En muchos espacios –en conversaciones por correo electrónico, en asambleas universitarias, en foros y debates abiertos, en paneles, en charlas formales e informales– Antonio buscó que los otros sostuvieran sus argumentos sobre los temas de nuestra vida en común, replicando aquella República de las Letras en la que el intercambio de ideas nos permite llegar a acuerdos y situar los disensos, una especie de nueva ilustración, como la que propone la filósofa española Marina Garcés en su Nueva ilustración radical:[6] “poder ejercer la libertad de someter cualquier saber y cualquier creencia a examen, venga de donde venga, la formule quien la formule, sin presupuestos ni argumentos de autoridad” (37). Como ningún otro, Antonio fue un suscitador porque sabía recoger las palabras de los otros. No perdía la ocasión para plantear un matiz, algo que le diera la vuelta a un argumento, no para salir victorioso como en un antiguo torneo de retórica, sino para, juntos, ver una luz diferente que pudiera resolver contradicciones. ¿Qué es esto sino una práctica democrática de las mejores y más generosas que conocemos? El dinamismo y la vitalidad de esta República de las Letras tal vez puedan alargar un poco la vida de la democracia.

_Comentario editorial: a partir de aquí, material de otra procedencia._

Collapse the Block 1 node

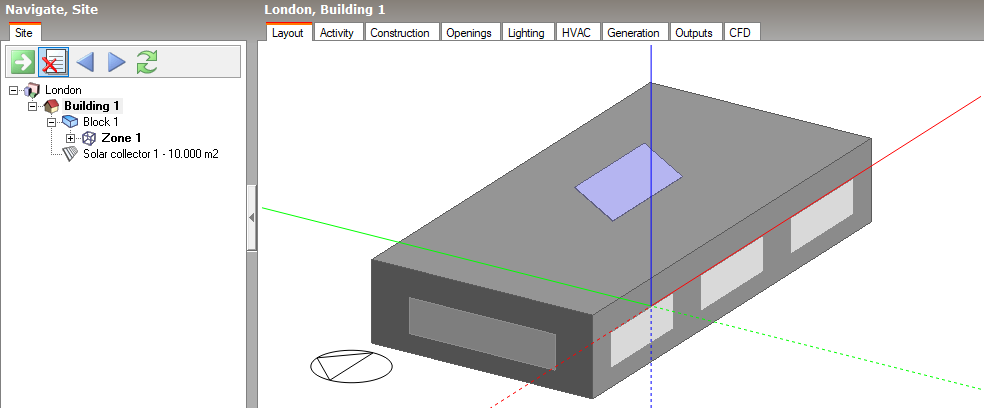(x=51, y=122)
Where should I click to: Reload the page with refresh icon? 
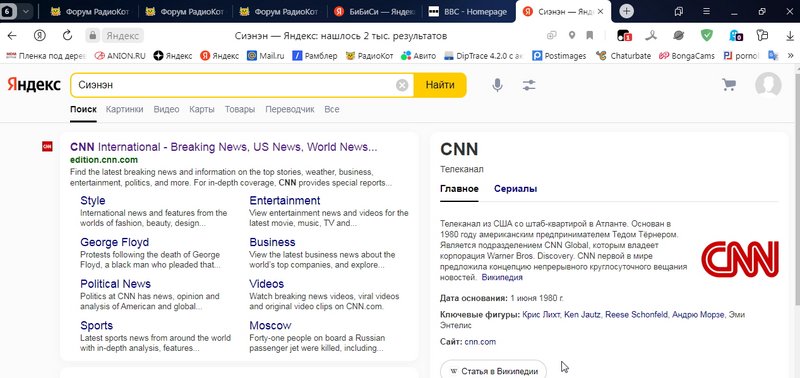pyautogui.click(x=67, y=35)
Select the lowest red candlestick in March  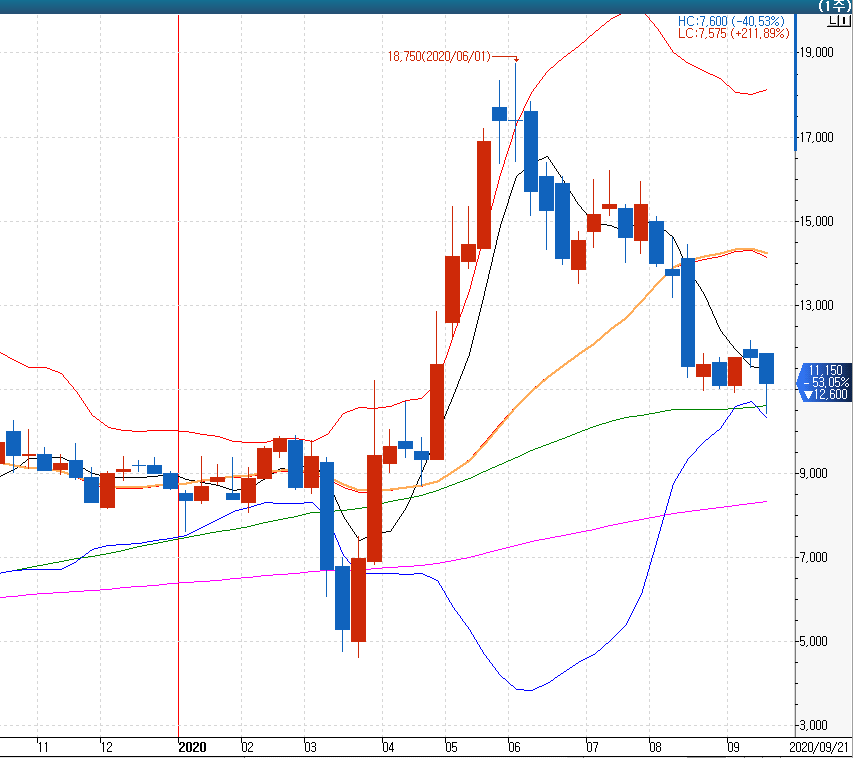click(358, 598)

Una de las pruebas fehacientes de que Antonio fue un estupendo demócrata es que fue un lector. No se puede practicar la democracia sin leer, esto es, sin difusión de los planteamientos de otros, a veces contrarios. Aparte de los clásicos del psicoanálisis, Antonio puso en debate autores como Spinoza, Hobbes, Montaigne, Jacques Rancière, Leo Strauss, Simone Weil, Tocqueville, Bernard-Henry Lévy… Quiero compartir, finalmente, un legado de Antonio: “Planteo, sin más vueltas, que la democracia sin Freud deriva a la tiranía. Que la alternativa concreta es la existencia de una forma liberal de gobierno. Anotando que lo liberal es más relevante, para el psicoanálisis, que lo formalmente democrático”. Esto es, frente a cualquier tipo de tiranía, las formas de la libertad deben ser preservadas a toda costa. El poema de Cavafis también menciona la tiranía del paso del tiempo, que nos lleva a apreciar la brevedad del intervalo en que habitamos. “Conversemos de democracia. Examinemos con tiempo y con método lo que el mundo presente nos enseña”, escribió Antonio Aguirre. “Conversemos de democracia”, dijo, y aquí estamos.

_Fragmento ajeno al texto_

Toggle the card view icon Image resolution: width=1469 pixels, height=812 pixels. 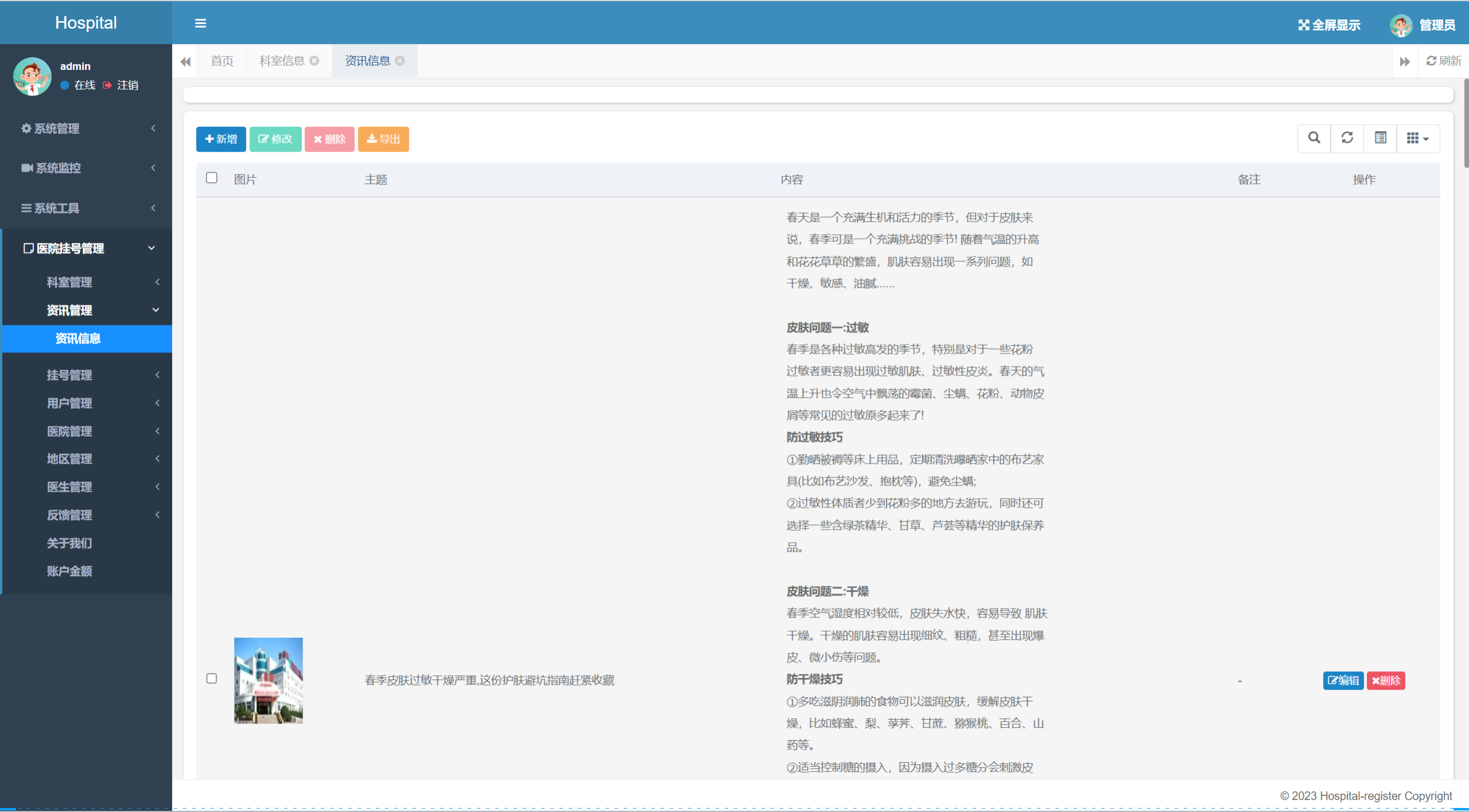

[1] C. P. Cavafis. Poesía completa. Traducción, prólogo y notas de Juan Manuel Macías. Valencia: Pre-Textos, 2015; p. 21-23.
[2] David Runciman. Así termina la democracia [2018]. Traducción de Albino Santos Mosquera. Barcelona: Paidós, 2019.

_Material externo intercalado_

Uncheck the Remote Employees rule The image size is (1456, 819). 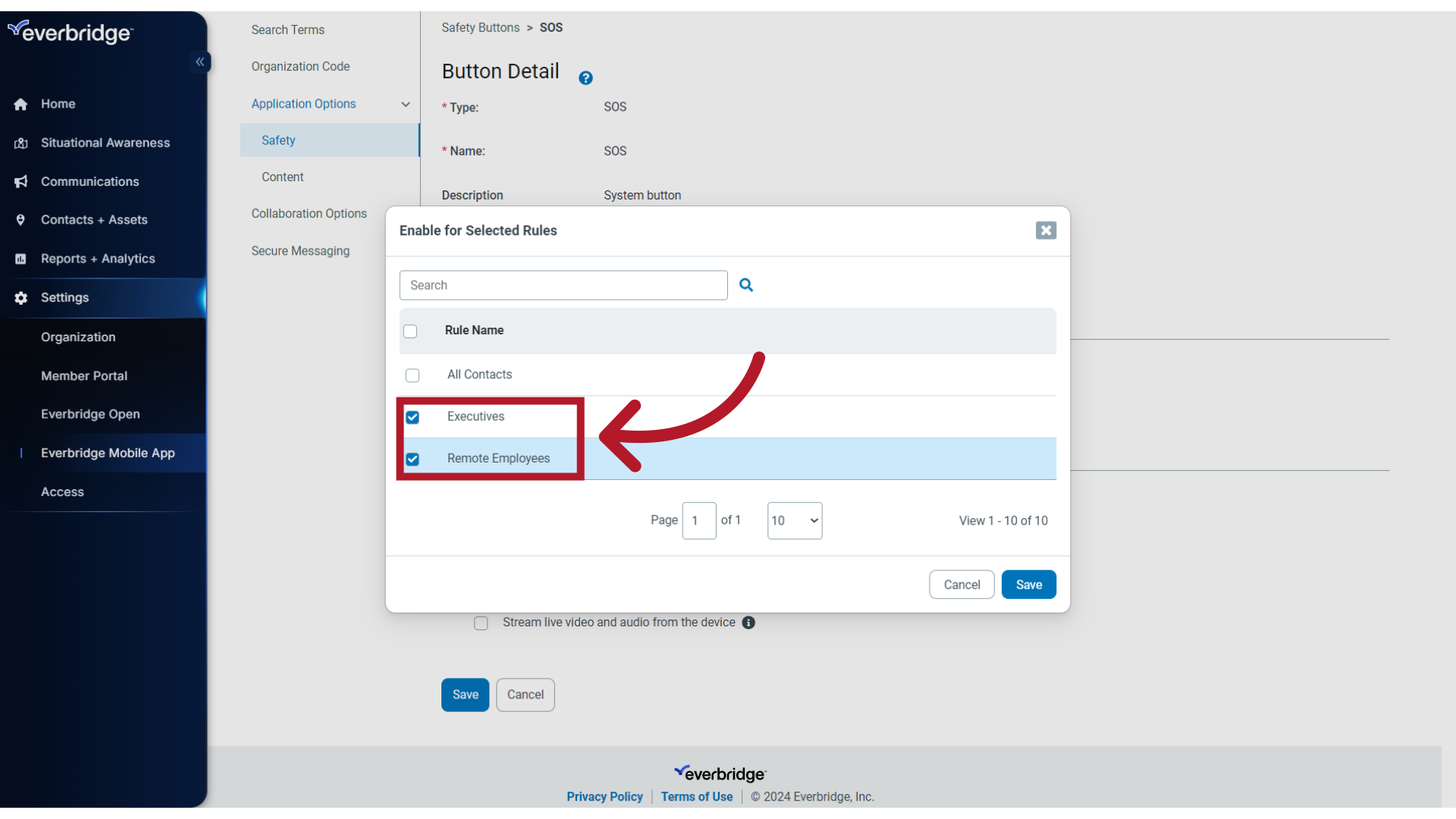[x=413, y=459]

[3] María Zambrano. Persona y democracia [1958]. Introducción de Rogelio Blanco. Madrid: Alianza, 2019.
[4] Jacqueline Rose. “Respuesta a Edward Said”, en Edward W. Said. Freud y los no europeos [2003]. Traducción de Olivia De Miguel. Barcelona: Global Rhythm Press, 2016; p. 89-106.
[5] Simone Weil. Ensayo sobre la supresión de los partidos políticos [1943, 1950]. Introducción de Simon Leys. Epílogo de Czeslaw Milosz. Traducción de José Miguel Parra. Almería: Confluencias, 2015.
[6] Marina Garcés. Nueva Ilustración radical (Barcelona: Anagrama, 2017).